United States v. Delano

EVANS, Circuit Judge.

This action is brought by the government to enforce the Hours of Service Act, enacted March 4, 1907, entitled “An act to promote the safety of employés and travelers upon railroads by limiting the hours of service of employes thereon” (sections 8678, 8679, U. S. Comp. Stat. 1916), and was tried by the court without a jury upon stipulation of the parties and upon an agreed statement of facts. The material facts agreed upon are as follows:

Defendant on June 18, 1913, maintained a night and day telegraph station at Ashley-Hudson, Ind., a small village, and employed three operators, Edson, Shepard, and Butler; the former going on duty at 1 p. m., and each operator working eight hours. On this day Operator Shepard, while on her way to work at about 8:30 p. m., became “violently ill and fainted,” and “thereby became and was unable to assume and discharge her duties as such operator.” Edson continued his service, and notified the chief operator at Montpelier, Ohio, at 9:30 p. m. of the illness of Shepard. There were no relief operators obtainable at Ashley-Hudson, but Operator Butler lived within 10 minutes’ walk of the station. He was not called to relieve Edson.

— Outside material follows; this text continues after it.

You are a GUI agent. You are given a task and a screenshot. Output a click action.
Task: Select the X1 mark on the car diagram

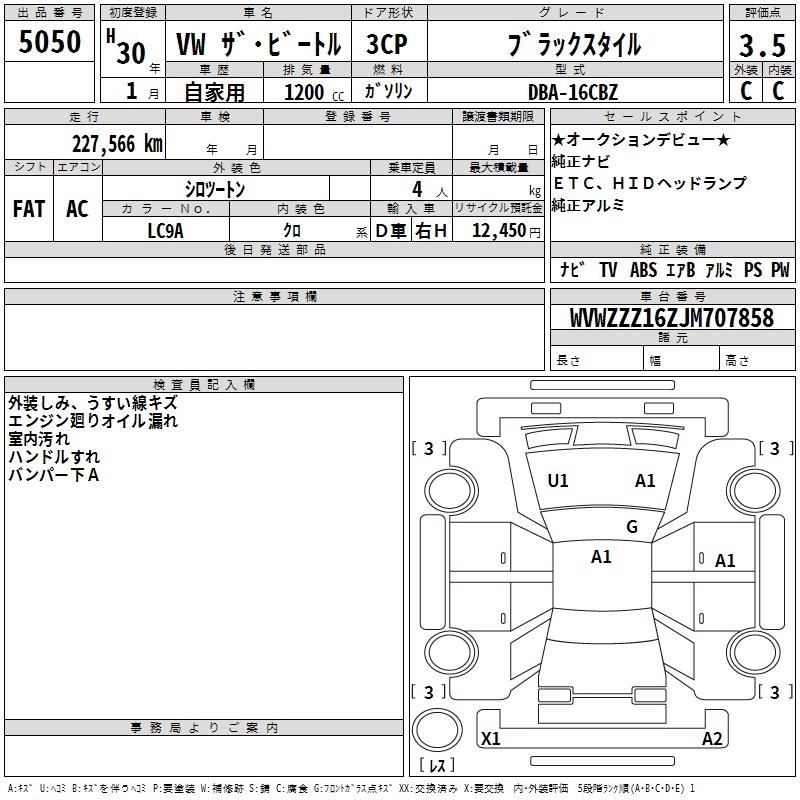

The nearest relief operator was one Smith, located and employed at the city of Montpelier, Ohio. Immediately upon receiving notice of Shepard’s illness, the chief dispatcher sent Smith to Ashley-Hudson on the first available train, which left at- 2 a. m. on June 19th, and *109arrived at Ashley-Hudson at 4 a. m. Smith assumed his duties immediately upon his arrival.

Two questions are submitted: (a) Does the proviso of section 3 of this act relate to telegraph operators? (b) If so, does the evidence establish a defense under the emergency clause of section 2, or the casualty or unavoidable accident proviso of section 3 ?

[1] The government’s contention that the proviso of section 3 does not apply to telegraph operators or train dispatchers must be overruled upon the authority of United States v. Missouri Pacific R. R., 213 Fed. 169, 130 C. C. A. 5; San Pedro, L. A. & S. L. R. R. v. United States, 220 Fed. 737, 136 C. C. A. 343; United States v. Atlantic Coast Line Co. (D. C.) 224 Fed. 160; United States v. N. Y., O. & W. Ry. (D. C.) 216 Fed. 702. We think it was the intention of Congress to make the proviso appearing in section 3 of the act apply to all employés affected by the act.

[2-4] But defendant’s contention that the evidence fully justified the excess service on the part of Edson cannot be accepted. Whether we deem the sudden illness of the operator as “a case of emergency,” within the proviso of section 2, or “a case of casualty, unavoidable accident or the act of God,” within the provision of section 3, the result must be the same. If the sickness was such “an emergency” as is specified in the proviso of section 2, still the carrier is not excused in the present case, for the operator was kept on duty 15 continuous hours, or 2 hours more than the maximum period allowed in “a case of emergency” by section 2.

If it be admitted that the sudden and unexpected illness of Operator Shepard was “a casualty,” within the language of the proviso in section 3, then it appears in this case that the carrier failed to exercise that high degree of diligence required of it under such circumstances. The degree of diligence required of the carrier under such circumstances has been announced in the following cases: Atchison, Topeka & S. F. R. R. Co. v. United States, 220 Fed. 748, 136 C. C. A. 354; San Pedro, L. A. & S. L. R. R. v. United States, 220 Fed. 737, 136 C. C. A. 343; United States v. Atchison, Topeka & S. F. R. R. Co. (D. C.) 236 Fed. 154; Northern Pacific R. R. v. United States, 213 Fed. 577, 130 C. C. A. 157; Chicago & N. W. R. R. v. United States, 234 Fed. 268, 148 C. C. A. 170; Baltimore & Ohio R. R. v. United States, 242 Fed. 1,-C. C. A. --. See, also, Indiana Harbor Belt Ry. v. United States, 244 Fed. 943,-C. C. A.-, decided by this court July 24, 1917.

In the present case the carrier knew that the relief operator, Smith, could not reach Ashley-Hudson until 4 a. m., or until after Edson had been on continuous duty for 15 hours. Any delay in the train service would have increased this period. On the other hand, Operator Butler was within 10 minutes’ walk of the station and was available for the relief of Edson. He could have gone on duty at 12 o’clock, and his service thereafter, until Smith arrived, or even for a longer period, would not have been violative of the statute, and would have been consistent with the purpose and object of the act, which was to secure greater safety to passengers and employés through the shortening of *110the continuous hours of service of railway employés. Upon the stipulated statement of facts we conclude the carrier failed to establish diligence in not calling Butler after it learned of the sickness of Shepard.

Judgment is reversed, and the cause remanded to the District Court, with directions to enter judgment in plaintiff’s favor.